ANA also blamed lukewarm passenger numbers and poor results for its budget carrier arm AirAsia Japan, as it warned that it now expects a net profit of 15 billion yen for the year to March 2014, down from the 45 billion yen it had projected in April.
Net profit in the six months to September plunged 45.7% to 20.07 billion yen, said ANA Holdings, which owns the airline and other related interests.
“Passenger unit cost and numbers fell short of initial targets and there were delays in receiving new aircraft that caused delays in establishing new international routes and adding flights,” the company said in a statement.
While the carrier did not name the glitch-plagued Dreamliner, for which it is the world’s biggest customer, ANA was hit hard by the grounding of the high-tech aircraft earlier this year.
ANA and domestic rival Japan Airlines, which also reports its quarterly results this week, were sideswiped by the grounding of Boeing’s new aircraft that began in January. After a long-running probe the planes were allowed to fly again in June.

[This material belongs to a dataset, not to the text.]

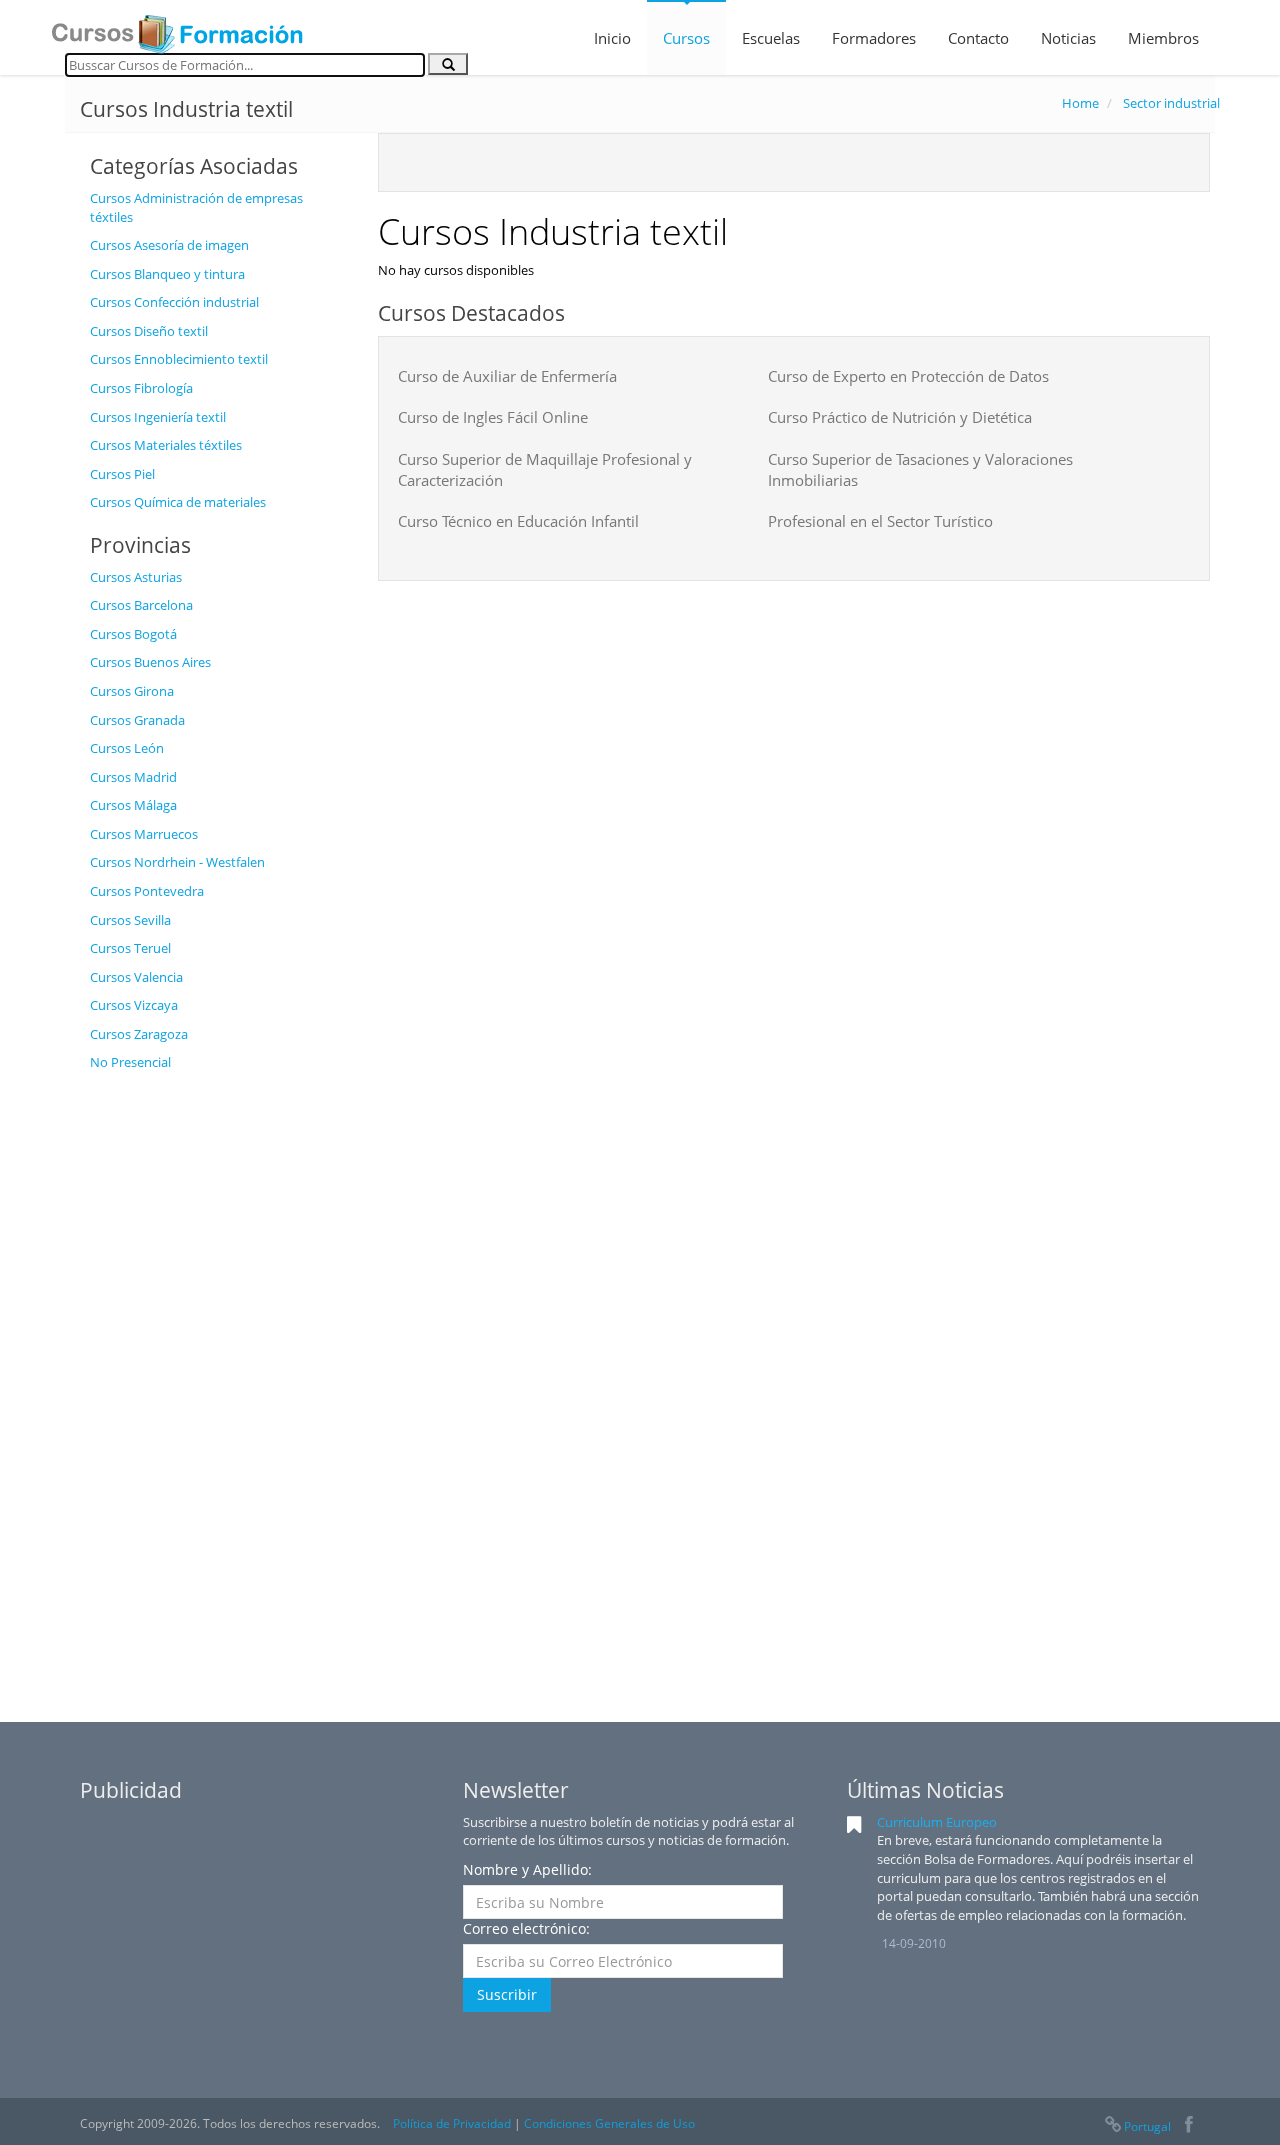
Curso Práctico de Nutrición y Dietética (900, 417)
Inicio (612, 38)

The carriers at the time operated about half the Dreamliners in service and had to cancel hundreds of flights in the wake of the crisis, which was caused by problems with the plane’s lithium battery.
A jump in demand for international freight helped offset a slump in cargo services at home, ANA said, adding that overseas travel revenue was up 9.3% despite lower passenger numbers.
ANA has also struggled in its home market’s fledgling budget sector, where AirAsia Japan “did not perform as well as expected”.
The joint venture with Malaysia-based AirAsia is due to end services under the name by Thursday in a dispute over business practices.
ANA has rebranded the carrier as Vanilla Air, which is to begin flights in December.
The airline said it would remain under pressure as the sharply weaker yen pushes up the cost of fuel—usually an airline’s biggest single expense.
“The yen continued to weaken in the first six months, which increased costs for fuel and other dollar-denominated outlays, causing expenditures to exceed initial estimates,” it said.
“ANA has no choice but to assume that the yen will continue to weaken further in the second half, and must also assume that fuel costs will increase.”
It also cited a “sluggish recovery in leisure traffic to China from Japan”.
Japanese firms were hit after a Tokyo-Beijing territorial row erupted again last year, sparking a consumer boycott of Japanese brands in China and weighing on travel between the Asian giants.